(EXERCISE INPUTS begins)

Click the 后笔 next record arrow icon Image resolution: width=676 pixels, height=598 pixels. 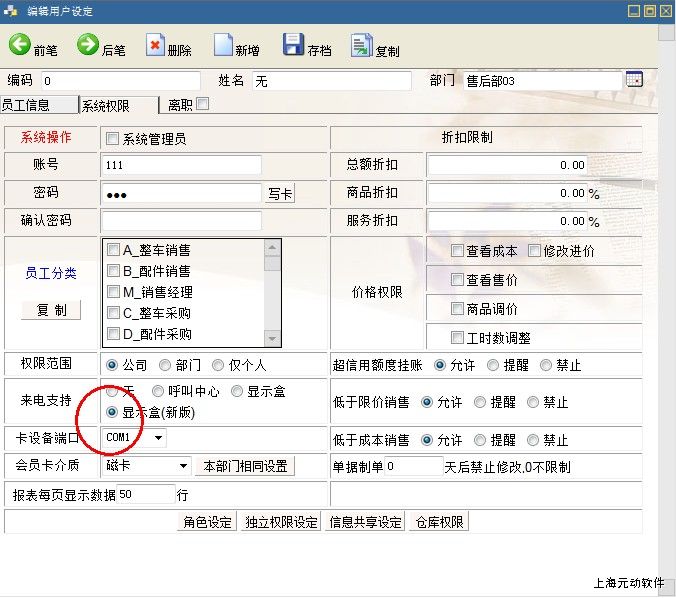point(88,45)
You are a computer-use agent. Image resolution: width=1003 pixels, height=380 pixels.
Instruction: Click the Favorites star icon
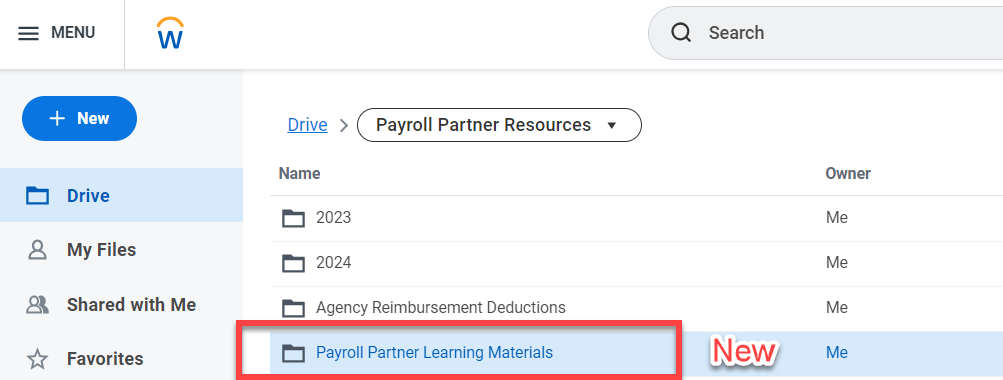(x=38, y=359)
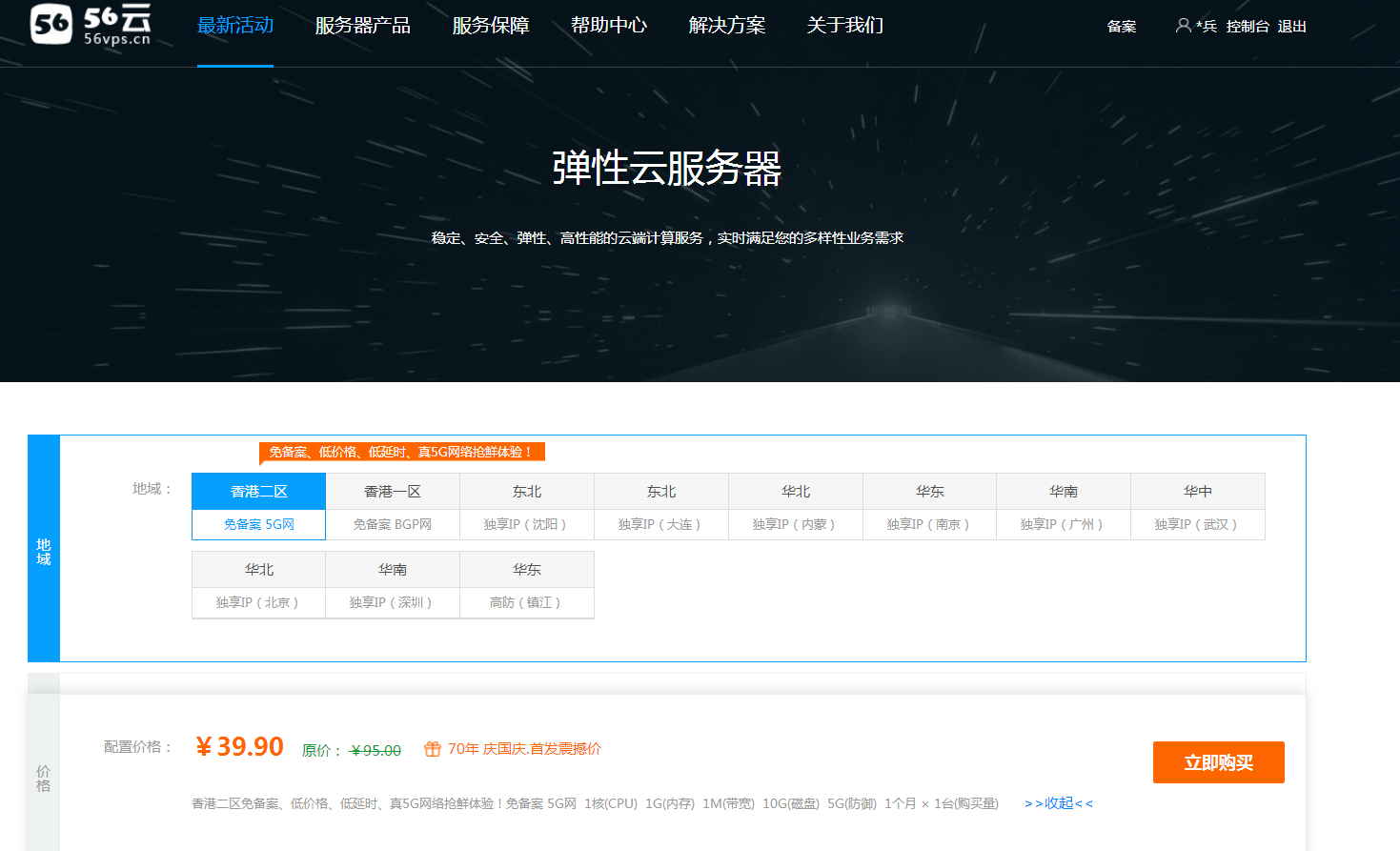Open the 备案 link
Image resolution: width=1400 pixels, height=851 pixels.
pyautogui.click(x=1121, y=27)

(EXERCISE INPUTS ends)
(EXERCISE INPUTS begins)

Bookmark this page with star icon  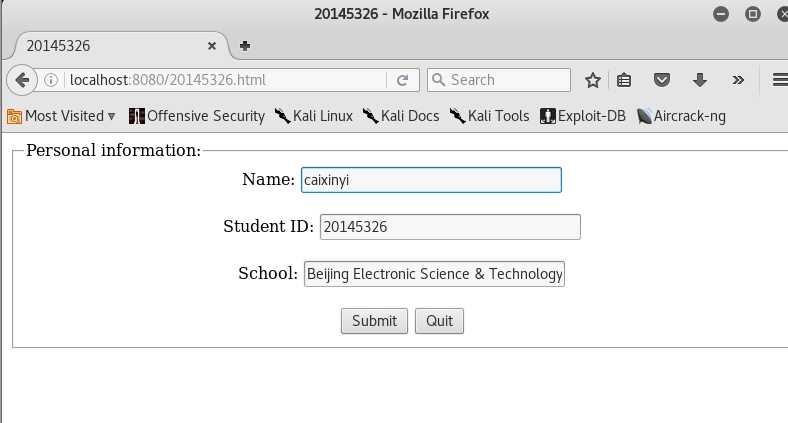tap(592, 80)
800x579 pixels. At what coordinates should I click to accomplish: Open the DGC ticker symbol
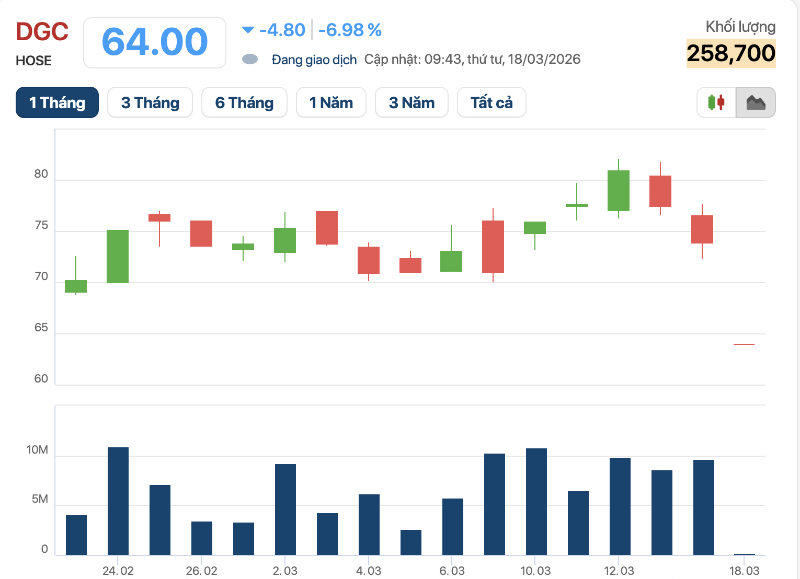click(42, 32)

(EXERCISE INPUTS ends)
(EXERCISE INPUTS begins)

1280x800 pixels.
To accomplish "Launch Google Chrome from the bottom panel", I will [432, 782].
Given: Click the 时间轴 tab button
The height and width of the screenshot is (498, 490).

(EXERCISE INPUTS ends)

▶ [EXERCISE PROMPT]: Both the line containing "Given: Click the 时间轴 tab button" and the line containing "The height and" belong in the answer. Print them and every line above that falls between them exactly, and no others.

▶ [SOLVED PROBLEM]:
Given: Click the 时间轴 tab button
The height and width of the screenshot is (498, 490).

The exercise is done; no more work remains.